An API portfolio elevated by Verilege™

Navigate the ever-evolving pharmaceutical market with confidence and peace of mind

In the world of pharmaceuticals, managing the intricacies of regulatory compliance, ensuring ingredient quality, and meeting sustainability targets is a complex task.

Our API portfolio is elevated by Verilege™, a distinct suite of expert services and superior customer care that helps simplify the drug approval process. Driven by continuous improvement, Verilege™ helps you achieve and uphold regulatory and quality compliance, progress towards your sustainability goals, and de-risk your supply chain. The Verilege™ program comes in tiered service levels that adapt to your individual needs. This allows you to focus on what really matters - bringing life-changing and life-saving medicines to market.

Advanced expert services with superior customer care

Verilege™ offers access to a suite of expert services and superior customer care to help pharmaceutical customers enter, navigate, and expand within the pharmaceutical market. 
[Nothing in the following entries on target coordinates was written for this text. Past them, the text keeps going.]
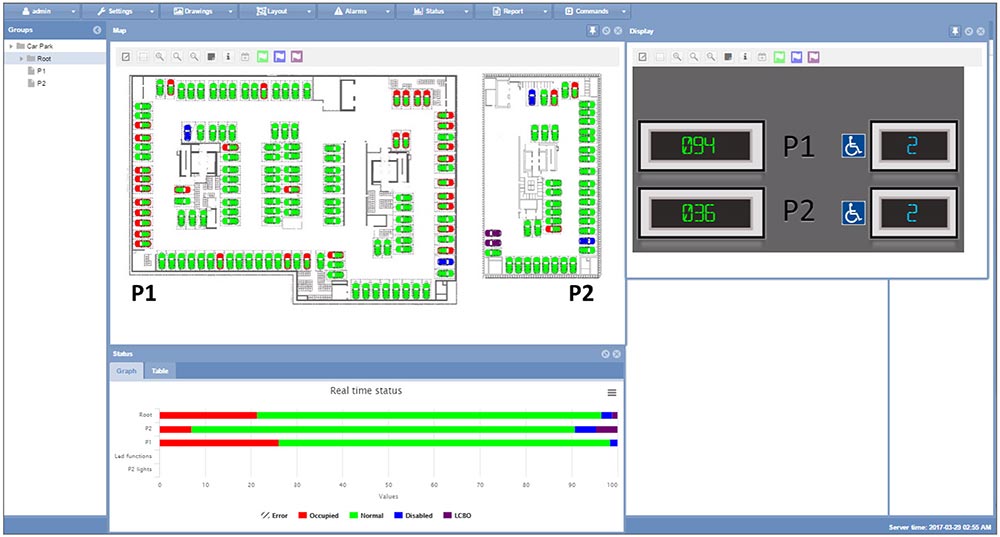Click the first magnifier icon in Display toolbar
The height and width of the screenshot is (537, 1000).
tap(677, 58)
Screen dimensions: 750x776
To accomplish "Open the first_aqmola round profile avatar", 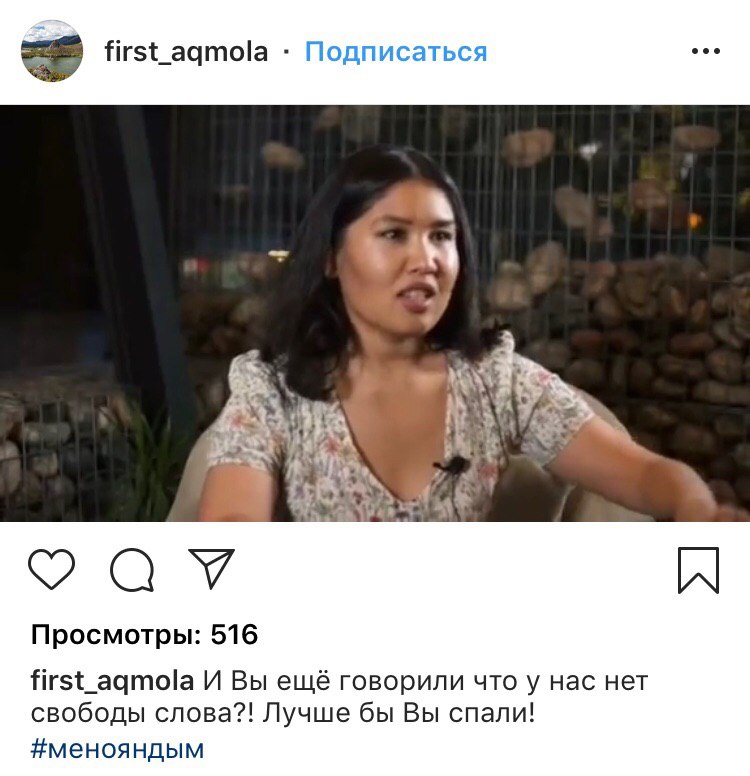I will pos(52,51).
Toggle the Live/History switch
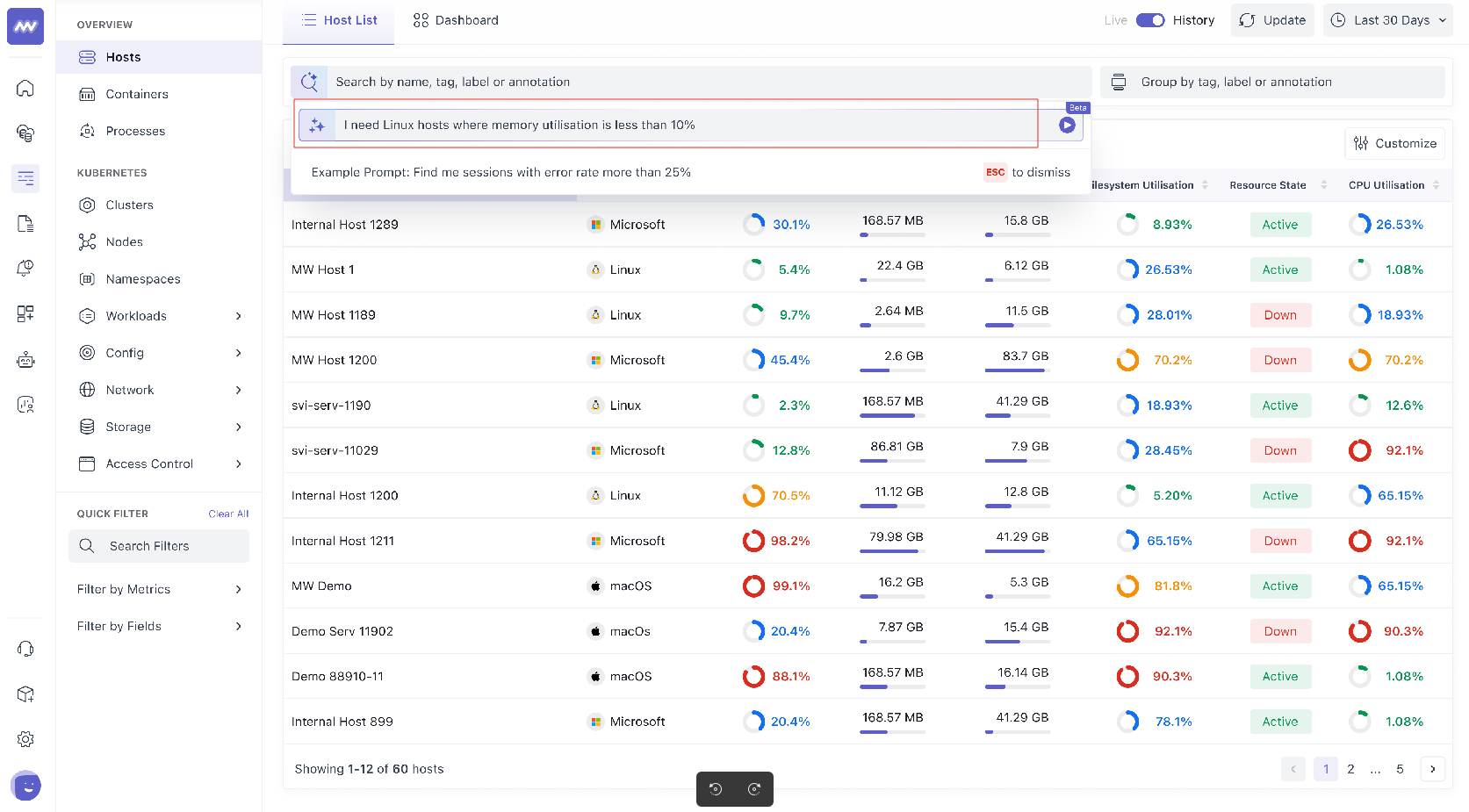This screenshot has height=812, width=1469. (x=1149, y=20)
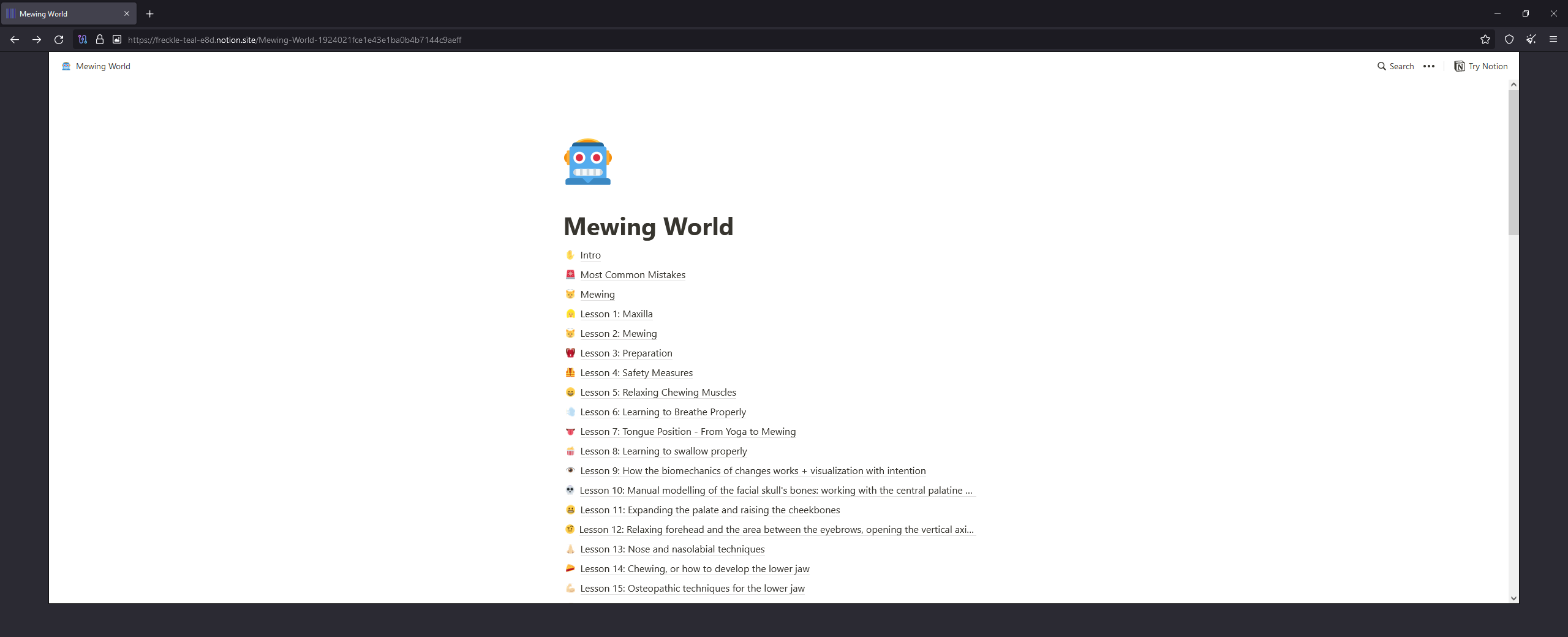Bookmark this page with the star icon

click(1485, 40)
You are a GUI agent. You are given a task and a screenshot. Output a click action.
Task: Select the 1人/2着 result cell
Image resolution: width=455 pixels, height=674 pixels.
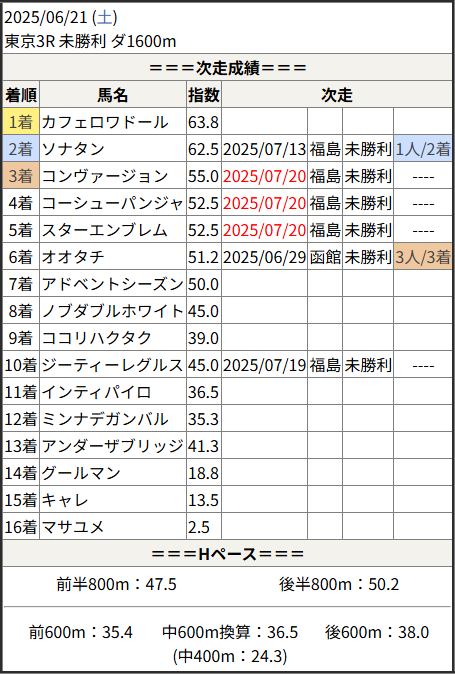pos(423,149)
Ensure quality from start to finish. We deliver consistent, high-quality APIs across our global network through:

  • cGMP-certified facilities adhering to the highest manufacturing standards.
  • Robust quality control processes.
  • ICHQ7 compliance for reliable pharmaceutical-grade active ingredients.
  • Continuous investments, with regular inspections by various authorities. 

Simplify the drug filing process and path to approval with comprehensive regulatory dossiers, best-practice sharing, and customized support.

  • Up-to-date dossiers for global registrations—such as CEPs, US DMFs, Japanese DMFs, and China DMFs—along with access to the API section of marketing authorization approvals worldwide.
  • Standard and customizable statements.
  • Personalized assistance with regulatory submissions and documentation to ensure compliance with ICH, US FDA, EMA, and other regional standards.
  • Regulatory documentation gap assessments and regulatory strategy expertise.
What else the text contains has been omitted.